Every now and then, things in my everyday life line up in serendipitous ways that make me really pleased that I'm part of this hobby. This weekend held one such event—I visited the Volo Bog, a natural wetlands area about 45 miles north of Chicago.
Bogs and marshes occupy a hallowed—one might say unhallowed—position in fantasy gaming. The haunt of ghouls, specters and wraiths, these watery expanses are created naturally by leftover ice chunks from the last ice age. The ice chunks melt over the course of many years, creating a poorly drained pool of stagnant water that begins to fill slowly with thick vegetation. They're not so creepy in the summer, as evidenced by these non-menacing photos I took, but they're still thoroughly interesting.
I learned from our tour guide that the Volo Bog (is that an RPG name or what?) is the southernmost "quaking bog" in the U.S., so named because of the thick mat of vegetation that grows on the surface of the swamp—thick enough to walk on, in some cases, which causes the whole green landscape to wobble as the waves course through the vegetation. Shrubs, cat-tails and even small trees grow in this organic carpet, which itself floats upon the deeper waters of the bog.
After the tour, my fiance and I were strolling around the visitors center, chatting up some of the friendly naturalists on staff there. They mentioned that each year they host an international bog arts show, featuring an array of artwork inspired by bogs. They also mentioned one standout from last year's show—a painting from a local artist inspired by H.P. Lovecraft's "Moon Bog." That got my attention!
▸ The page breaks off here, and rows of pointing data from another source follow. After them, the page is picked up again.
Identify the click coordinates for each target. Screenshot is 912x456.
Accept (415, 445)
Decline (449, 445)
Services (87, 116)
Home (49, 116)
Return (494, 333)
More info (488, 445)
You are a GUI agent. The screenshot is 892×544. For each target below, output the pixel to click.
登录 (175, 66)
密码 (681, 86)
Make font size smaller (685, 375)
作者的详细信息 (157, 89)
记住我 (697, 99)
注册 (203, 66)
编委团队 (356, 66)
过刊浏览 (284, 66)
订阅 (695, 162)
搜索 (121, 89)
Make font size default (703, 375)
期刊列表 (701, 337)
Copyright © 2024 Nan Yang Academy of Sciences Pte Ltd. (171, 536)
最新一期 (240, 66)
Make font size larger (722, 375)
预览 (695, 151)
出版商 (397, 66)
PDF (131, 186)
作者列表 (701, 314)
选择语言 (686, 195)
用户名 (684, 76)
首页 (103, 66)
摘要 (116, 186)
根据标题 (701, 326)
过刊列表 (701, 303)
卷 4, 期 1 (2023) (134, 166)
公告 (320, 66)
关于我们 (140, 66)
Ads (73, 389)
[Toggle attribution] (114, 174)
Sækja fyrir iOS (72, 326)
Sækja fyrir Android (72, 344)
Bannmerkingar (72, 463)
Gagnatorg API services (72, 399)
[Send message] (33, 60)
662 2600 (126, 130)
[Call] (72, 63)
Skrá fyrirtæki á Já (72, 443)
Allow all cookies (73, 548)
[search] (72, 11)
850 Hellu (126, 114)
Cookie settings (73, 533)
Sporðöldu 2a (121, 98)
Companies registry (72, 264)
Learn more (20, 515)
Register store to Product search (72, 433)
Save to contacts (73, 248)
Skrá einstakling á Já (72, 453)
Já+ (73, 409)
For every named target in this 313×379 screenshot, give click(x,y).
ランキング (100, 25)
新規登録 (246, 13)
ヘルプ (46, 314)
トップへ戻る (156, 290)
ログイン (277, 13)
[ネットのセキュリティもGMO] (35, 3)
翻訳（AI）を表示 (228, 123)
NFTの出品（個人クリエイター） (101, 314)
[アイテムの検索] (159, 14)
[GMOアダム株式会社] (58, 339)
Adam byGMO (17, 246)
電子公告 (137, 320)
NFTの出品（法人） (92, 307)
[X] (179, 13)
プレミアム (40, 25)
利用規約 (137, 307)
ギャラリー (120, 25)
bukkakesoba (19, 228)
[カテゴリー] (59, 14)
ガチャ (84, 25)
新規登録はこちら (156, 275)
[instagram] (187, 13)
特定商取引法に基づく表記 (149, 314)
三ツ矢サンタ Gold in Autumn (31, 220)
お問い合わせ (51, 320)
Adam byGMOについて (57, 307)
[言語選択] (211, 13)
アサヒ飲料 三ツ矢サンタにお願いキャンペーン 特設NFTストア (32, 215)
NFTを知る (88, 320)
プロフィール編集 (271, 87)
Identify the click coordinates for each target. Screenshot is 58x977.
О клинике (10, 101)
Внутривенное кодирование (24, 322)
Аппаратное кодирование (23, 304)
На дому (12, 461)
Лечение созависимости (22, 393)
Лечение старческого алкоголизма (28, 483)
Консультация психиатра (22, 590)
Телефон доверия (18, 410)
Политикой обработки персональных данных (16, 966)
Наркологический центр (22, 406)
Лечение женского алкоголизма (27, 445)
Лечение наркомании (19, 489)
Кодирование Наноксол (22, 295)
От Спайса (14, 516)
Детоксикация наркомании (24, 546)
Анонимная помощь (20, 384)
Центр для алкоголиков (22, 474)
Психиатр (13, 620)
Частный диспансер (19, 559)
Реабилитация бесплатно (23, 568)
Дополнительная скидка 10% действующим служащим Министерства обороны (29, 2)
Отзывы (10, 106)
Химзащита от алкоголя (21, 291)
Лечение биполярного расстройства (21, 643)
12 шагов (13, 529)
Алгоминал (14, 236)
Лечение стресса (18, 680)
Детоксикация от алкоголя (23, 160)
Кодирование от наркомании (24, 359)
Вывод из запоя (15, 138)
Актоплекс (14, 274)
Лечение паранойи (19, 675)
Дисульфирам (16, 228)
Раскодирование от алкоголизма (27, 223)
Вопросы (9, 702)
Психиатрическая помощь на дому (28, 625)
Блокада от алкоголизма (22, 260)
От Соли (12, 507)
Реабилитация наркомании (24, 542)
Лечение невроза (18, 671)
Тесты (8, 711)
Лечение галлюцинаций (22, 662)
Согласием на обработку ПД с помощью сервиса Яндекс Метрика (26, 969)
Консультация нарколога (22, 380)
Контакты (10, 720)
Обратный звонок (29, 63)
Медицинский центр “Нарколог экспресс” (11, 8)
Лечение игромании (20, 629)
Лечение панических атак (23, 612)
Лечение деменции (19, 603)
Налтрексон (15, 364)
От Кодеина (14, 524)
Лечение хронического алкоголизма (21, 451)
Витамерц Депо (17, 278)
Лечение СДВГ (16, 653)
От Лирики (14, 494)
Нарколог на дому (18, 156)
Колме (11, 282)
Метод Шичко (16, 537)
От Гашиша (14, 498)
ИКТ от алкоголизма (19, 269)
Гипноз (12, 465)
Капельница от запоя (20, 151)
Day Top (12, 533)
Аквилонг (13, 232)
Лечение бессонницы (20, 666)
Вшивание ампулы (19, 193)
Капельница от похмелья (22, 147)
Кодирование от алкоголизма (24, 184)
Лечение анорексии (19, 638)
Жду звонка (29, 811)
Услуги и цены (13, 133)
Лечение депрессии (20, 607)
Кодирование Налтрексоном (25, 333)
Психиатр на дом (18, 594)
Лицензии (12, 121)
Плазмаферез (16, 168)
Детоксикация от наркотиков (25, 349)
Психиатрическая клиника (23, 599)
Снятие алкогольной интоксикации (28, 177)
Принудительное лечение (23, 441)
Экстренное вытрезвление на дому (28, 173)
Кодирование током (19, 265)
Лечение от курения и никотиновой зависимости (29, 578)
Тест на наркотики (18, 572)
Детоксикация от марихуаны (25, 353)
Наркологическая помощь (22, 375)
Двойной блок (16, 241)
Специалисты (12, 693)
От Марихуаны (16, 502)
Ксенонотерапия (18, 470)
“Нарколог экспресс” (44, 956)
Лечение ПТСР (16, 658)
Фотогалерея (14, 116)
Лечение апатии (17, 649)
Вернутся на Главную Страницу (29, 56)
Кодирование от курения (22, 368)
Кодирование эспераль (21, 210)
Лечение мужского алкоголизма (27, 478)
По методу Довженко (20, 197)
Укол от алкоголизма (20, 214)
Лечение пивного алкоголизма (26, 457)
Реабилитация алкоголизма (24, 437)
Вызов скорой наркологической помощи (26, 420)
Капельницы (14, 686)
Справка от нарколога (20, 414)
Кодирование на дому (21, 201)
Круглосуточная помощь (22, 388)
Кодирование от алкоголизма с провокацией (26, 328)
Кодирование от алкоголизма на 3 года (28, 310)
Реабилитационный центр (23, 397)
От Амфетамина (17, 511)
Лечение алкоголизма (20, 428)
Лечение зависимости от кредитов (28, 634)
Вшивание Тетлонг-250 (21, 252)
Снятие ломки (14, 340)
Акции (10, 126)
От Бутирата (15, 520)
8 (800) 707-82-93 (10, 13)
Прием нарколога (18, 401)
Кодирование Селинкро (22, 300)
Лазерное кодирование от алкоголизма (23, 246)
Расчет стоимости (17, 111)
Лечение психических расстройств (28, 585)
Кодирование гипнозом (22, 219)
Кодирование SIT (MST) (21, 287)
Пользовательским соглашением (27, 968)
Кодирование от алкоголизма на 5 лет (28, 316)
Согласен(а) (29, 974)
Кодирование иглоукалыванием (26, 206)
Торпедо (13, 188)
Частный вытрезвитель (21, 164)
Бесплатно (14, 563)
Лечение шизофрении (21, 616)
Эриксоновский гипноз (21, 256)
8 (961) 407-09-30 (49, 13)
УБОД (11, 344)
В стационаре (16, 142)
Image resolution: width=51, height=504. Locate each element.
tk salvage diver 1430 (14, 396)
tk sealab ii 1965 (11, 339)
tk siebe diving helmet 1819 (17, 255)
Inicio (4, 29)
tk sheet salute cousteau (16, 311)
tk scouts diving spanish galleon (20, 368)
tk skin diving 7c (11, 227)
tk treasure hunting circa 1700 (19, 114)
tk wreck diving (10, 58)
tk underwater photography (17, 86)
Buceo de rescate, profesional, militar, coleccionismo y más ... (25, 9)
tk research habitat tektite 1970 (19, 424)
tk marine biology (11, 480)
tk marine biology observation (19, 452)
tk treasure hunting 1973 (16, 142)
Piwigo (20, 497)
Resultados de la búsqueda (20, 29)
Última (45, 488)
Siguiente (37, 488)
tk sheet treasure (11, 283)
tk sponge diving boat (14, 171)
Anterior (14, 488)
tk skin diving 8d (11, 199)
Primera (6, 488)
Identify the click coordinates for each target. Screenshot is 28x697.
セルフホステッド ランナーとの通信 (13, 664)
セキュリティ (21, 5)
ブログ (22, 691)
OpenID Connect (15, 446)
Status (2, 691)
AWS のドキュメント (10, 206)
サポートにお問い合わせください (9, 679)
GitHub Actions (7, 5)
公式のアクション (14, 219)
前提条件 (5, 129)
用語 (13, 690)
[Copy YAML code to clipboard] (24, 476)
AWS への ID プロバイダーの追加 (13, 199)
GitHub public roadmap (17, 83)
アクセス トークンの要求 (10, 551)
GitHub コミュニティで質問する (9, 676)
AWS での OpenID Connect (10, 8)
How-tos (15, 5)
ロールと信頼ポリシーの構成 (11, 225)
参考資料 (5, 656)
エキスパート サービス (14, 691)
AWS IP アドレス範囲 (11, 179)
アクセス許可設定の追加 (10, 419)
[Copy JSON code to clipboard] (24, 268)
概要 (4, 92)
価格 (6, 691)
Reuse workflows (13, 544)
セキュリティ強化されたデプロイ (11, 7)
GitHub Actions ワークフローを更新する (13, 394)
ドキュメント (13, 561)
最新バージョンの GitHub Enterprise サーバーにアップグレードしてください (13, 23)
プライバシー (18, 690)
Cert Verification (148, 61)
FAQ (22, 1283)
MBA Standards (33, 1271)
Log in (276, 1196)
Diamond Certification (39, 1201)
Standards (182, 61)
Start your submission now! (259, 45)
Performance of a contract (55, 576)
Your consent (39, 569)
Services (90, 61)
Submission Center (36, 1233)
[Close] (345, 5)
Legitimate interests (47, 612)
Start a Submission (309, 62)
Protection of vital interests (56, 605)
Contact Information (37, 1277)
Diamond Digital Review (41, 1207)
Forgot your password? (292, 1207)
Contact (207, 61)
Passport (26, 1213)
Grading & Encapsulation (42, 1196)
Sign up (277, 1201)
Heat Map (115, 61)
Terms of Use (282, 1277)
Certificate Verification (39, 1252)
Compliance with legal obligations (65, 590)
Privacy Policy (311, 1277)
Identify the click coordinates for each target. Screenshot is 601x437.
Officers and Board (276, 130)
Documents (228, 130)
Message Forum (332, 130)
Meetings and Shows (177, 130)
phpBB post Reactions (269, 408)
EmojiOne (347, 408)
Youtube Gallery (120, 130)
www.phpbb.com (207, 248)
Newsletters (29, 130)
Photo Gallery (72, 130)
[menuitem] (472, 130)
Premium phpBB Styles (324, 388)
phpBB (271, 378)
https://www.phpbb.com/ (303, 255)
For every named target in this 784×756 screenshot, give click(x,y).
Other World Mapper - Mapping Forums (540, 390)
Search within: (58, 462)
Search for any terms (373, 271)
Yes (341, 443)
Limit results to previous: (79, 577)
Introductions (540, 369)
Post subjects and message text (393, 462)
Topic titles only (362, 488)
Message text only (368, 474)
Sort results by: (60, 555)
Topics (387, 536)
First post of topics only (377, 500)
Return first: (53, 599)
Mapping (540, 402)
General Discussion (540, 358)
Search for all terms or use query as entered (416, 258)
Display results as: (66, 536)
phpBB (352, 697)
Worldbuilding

I've never read "Moon Bog" before, as it doesn't figure into the Cthulhu mythos collections on my shelf. But get this—the staffers actually had photocopies of "Moon Bog" on hand to give out to visitors, and they produced a stapled-together pamphlet of the story for me to take home.
It was really, really cool to spend an afternoon exploring nature and find out that it figures so prominently into the stuff of my hobbies.